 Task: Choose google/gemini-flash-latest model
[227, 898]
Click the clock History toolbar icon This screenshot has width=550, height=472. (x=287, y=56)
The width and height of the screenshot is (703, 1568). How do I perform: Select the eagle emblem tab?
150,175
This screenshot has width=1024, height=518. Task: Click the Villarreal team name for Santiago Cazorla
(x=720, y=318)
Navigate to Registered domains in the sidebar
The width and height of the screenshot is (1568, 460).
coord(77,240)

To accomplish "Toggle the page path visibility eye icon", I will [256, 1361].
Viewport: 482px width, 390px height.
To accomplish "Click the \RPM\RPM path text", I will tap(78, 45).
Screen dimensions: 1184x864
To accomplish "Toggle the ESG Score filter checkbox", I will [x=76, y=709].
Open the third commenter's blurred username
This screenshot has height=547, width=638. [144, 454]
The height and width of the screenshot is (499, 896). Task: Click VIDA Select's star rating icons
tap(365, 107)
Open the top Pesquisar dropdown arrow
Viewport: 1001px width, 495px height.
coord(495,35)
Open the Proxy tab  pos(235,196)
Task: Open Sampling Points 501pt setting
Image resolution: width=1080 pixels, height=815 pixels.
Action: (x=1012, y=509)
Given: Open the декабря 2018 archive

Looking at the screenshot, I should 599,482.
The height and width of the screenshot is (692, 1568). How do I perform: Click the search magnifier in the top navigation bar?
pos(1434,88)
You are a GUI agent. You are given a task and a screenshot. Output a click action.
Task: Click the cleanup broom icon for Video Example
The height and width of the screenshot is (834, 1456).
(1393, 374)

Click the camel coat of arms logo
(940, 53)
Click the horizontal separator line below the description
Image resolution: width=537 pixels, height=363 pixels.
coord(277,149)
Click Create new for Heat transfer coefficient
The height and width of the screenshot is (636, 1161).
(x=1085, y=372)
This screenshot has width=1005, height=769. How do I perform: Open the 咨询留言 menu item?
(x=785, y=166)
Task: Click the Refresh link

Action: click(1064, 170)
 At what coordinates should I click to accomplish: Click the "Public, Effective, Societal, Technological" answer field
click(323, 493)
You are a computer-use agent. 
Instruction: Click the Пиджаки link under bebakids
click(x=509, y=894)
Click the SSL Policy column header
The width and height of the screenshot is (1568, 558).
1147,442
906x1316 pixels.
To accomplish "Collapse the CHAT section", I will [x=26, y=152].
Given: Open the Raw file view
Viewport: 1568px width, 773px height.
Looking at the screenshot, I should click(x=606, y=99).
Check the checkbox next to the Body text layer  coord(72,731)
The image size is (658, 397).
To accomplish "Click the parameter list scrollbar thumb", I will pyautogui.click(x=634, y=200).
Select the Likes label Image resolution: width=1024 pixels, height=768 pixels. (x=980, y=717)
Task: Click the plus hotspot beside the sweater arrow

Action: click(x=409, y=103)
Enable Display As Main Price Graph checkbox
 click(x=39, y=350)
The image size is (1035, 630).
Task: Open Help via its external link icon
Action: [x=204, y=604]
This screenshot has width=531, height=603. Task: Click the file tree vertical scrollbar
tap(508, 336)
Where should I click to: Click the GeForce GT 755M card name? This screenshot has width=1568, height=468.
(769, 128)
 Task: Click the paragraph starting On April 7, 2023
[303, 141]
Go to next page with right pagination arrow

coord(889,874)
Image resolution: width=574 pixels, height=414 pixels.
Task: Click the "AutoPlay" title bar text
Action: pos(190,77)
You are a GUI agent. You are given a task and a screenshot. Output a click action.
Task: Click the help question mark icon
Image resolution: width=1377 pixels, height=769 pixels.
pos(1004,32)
○ ○ ○
** TASK BRIEF **
All of the material must appear again, exactly as given.

** TASK ANSWER **
 Task: Choose google/gemini-flash-latest model
[227, 898]
Click the clock History toolbar icon This screenshot has width=550, height=472. (x=287, y=56)
The width and height of the screenshot is (703, 1568). How do I perform: Select the eagle emblem tab?
150,175
This screenshot has width=1024, height=518. Task: Click the Villarreal team name for Santiago Cazorla
(x=720, y=318)
Navigate to Registered domains in the sidebar
The width and height of the screenshot is (1568, 460).
coord(77,240)

To accomplish "Toggle the page path visibility eye icon", I will [256, 1361].
Viewport: 482px width, 390px height.
To accomplish "Click the \RPM\RPM path text", I will tap(78, 45).
Screen dimensions: 1184x864
To accomplish "Toggle the ESG Score filter checkbox", I will [x=76, y=709].
Open the third commenter's blurred username
This screenshot has height=547, width=638. [144, 454]
The height and width of the screenshot is (499, 896). Task: Click VIDA Select's star rating icons
tap(365, 107)
Open the top Pesquisar dropdown arrow
Viewport: 1001px width, 495px height.
coord(495,35)
Open the Proxy tab  pos(235,196)
Task: Open Sampling Points 501pt setting
Image resolution: width=1080 pixels, height=815 pixels.
Action: (x=1012, y=509)
Given: Open the декабря 2018 archive

Looking at the screenshot, I should 599,482.
The height and width of the screenshot is (692, 1568). How do I perform: Click the search magnifier in the top navigation bar?
pos(1434,88)
You are a GUI agent. You are given a task and a screenshot. Output a click action.
Task: Click the cleanup broom icon for Video Example
The height and width of the screenshot is (834, 1456).
(1393, 374)

Click the camel coat of arms logo
(940, 53)
Click the horizontal separator line below the description
Image resolution: width=537 pixels, height=363 pixels.
coord(277,149)
Click Create new for Heat transfer coefficient
The height and width of the screenshot is (636, 1161).
(x=1085, y=372)
This screenshot has width=1005, height=769. How do I perform: Open the 咨询留言 menu item?
(x=785, y=166)
Task: Click the Refresh link

Action: click(1064, 170)
 At what coordinates should I click to accomplish: Click the "Public, Effective, Societal, Technological" answer field
click(323, 493)
You are a computer-use agent. 
Instruction: Click the Пиджаки link under bebakids
click(x=509, y=894)
Click the SSL Policy column header
The width and height of the screenshot is (1568, 558).
1147,442
906x1316 pixels.
To accomplish "Collapse the CHAT section", I will [x=26, y=152].
Given: Open the Raw file view
Viewport: 1568px width, 773px height.
Looking at the screenshot, I should click(x=606, y=99).
Check the checkbox next to the Body text layer  coord(72,731)
The image size is (658, 397).
To accomplish "Click the parameter list scrollbar thumb", I will pyautogui.click(x=634, y=200).
Select the Likes label Image resolution: width=1024 pixels, height=768 pixels. (x=980, y=717)
Task: Click the plus hotspot beside the sweater arrow

Action: click(x=409, y=103)
Enable Display As Main Price Graph checkbox
 click(x=39, y=350)
The image size is (1035, 630).
Task: Open Help via its external link icon
Action: [x=204, y=604]
This screenshot has width=531, height=603. Task: Click the file tree vertical scrollbar
tap(508, 336)
Where should I click to: Click the GeForce GT 755M card name? This screenshot has width=1568, height=468.
(769, 128)
 Task: Click the paragraph starting On April 7, 2023
[303, 141]
Go to next page with right pagination arrow

coord(889,874)
Image resolution: width=574 pixels, height=414 pixels.
Task: Click the "AutoPlay" title bar text
Action: pos(190,77)
You are a GUI agent. You are given a task and a screenshot. Output a click action.
Task: Click the help question mark icon
Image resolution: width=1377 pixels, height=769 pixels.
pos(1004,32)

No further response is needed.